(Data for the task begins)
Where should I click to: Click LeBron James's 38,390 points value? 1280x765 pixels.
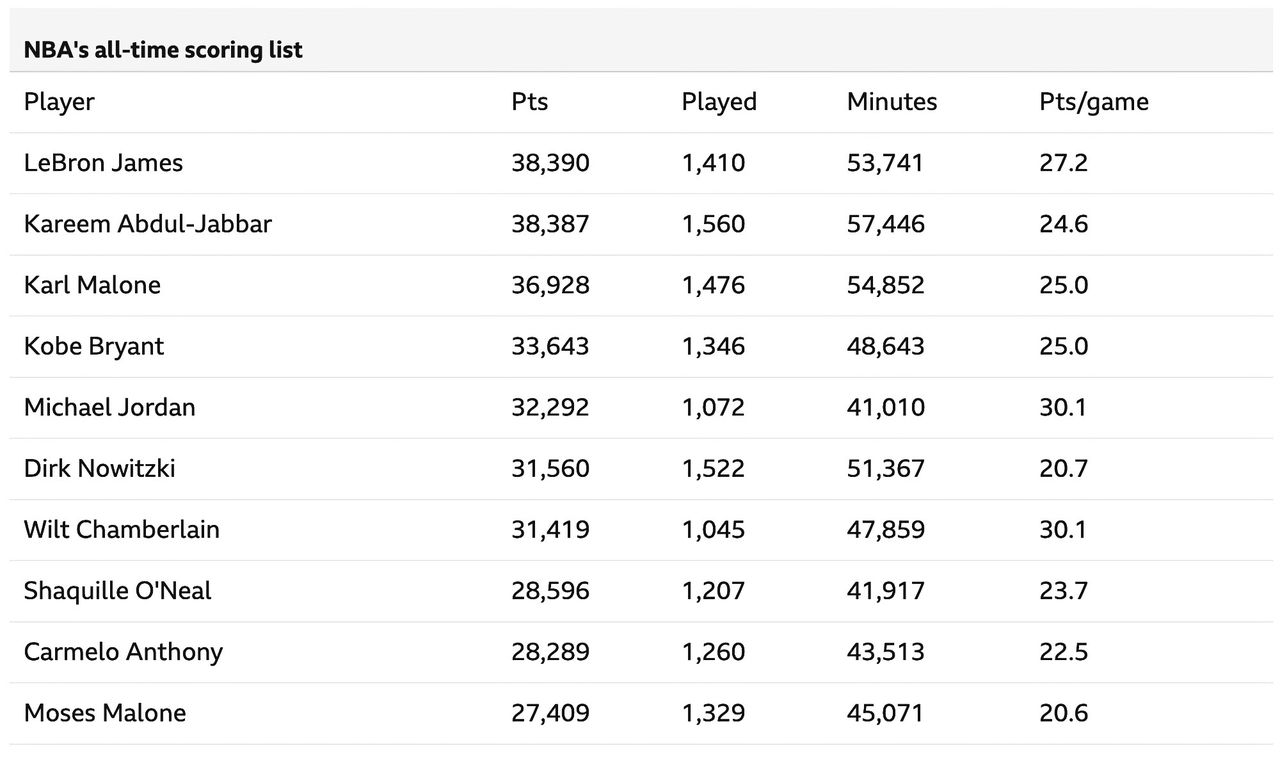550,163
(Data for the task ends)
(Data for the task begins)
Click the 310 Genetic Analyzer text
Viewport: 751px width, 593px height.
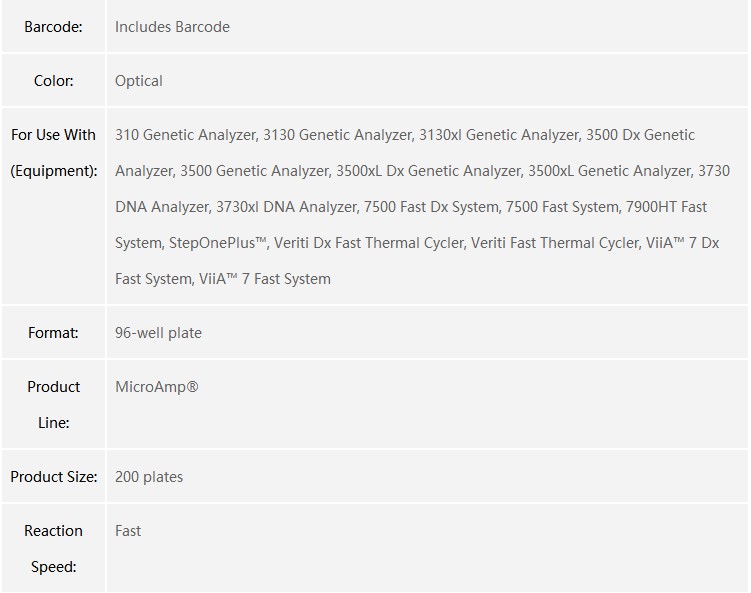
(Data for the task ends)
(Data for the task begins)
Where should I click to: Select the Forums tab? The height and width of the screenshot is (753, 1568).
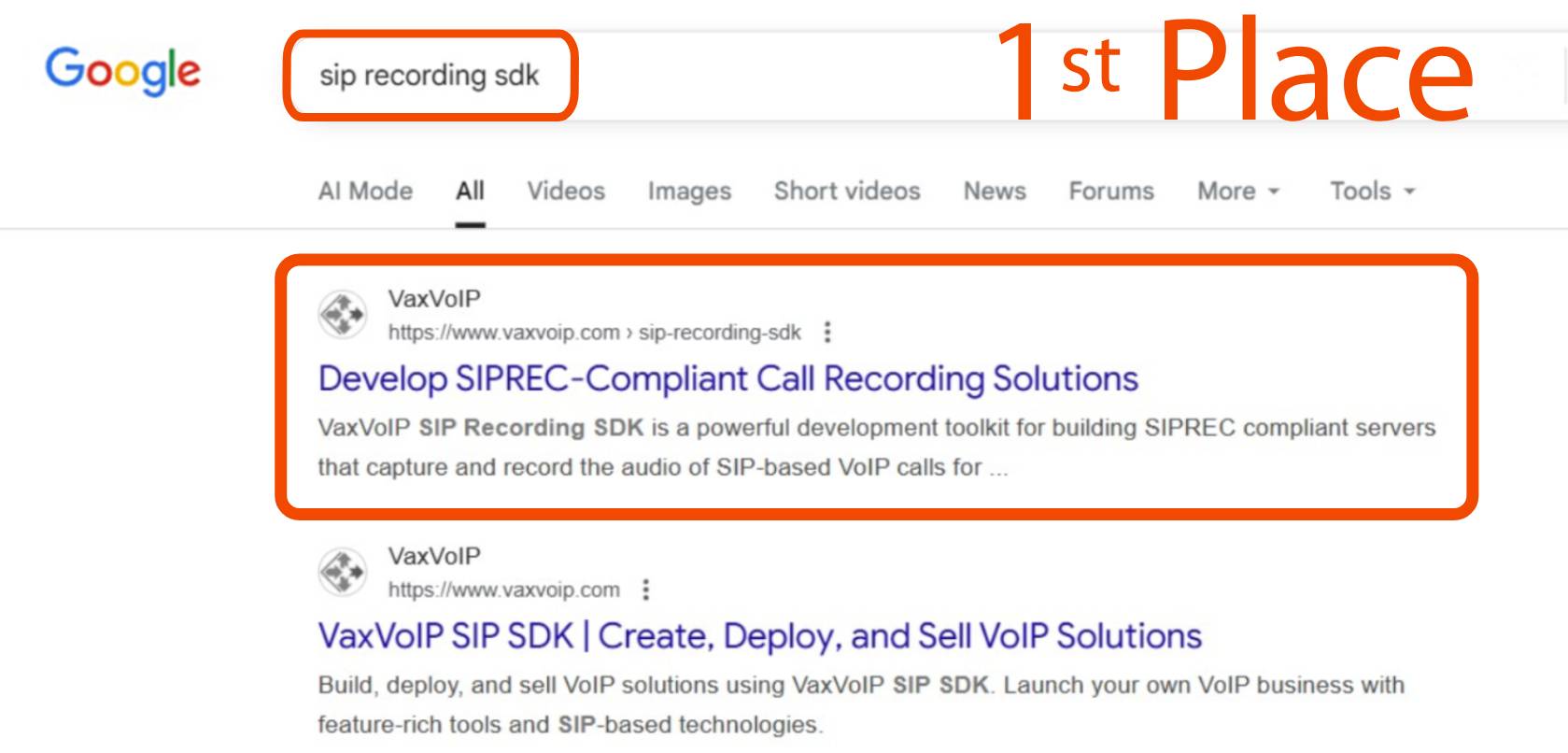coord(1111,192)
(Data for the task ends)
> **Problem**:
Output the lines above exactly, but only those between the line holding "Click the 310 Genetic Analyzer text" and the line holding "Viewport: 751px width, 593px height.", inclusive.

> **Written answer**:
Click the 310 Genetic Analyzer text
Viewport: 751px width, 593px height.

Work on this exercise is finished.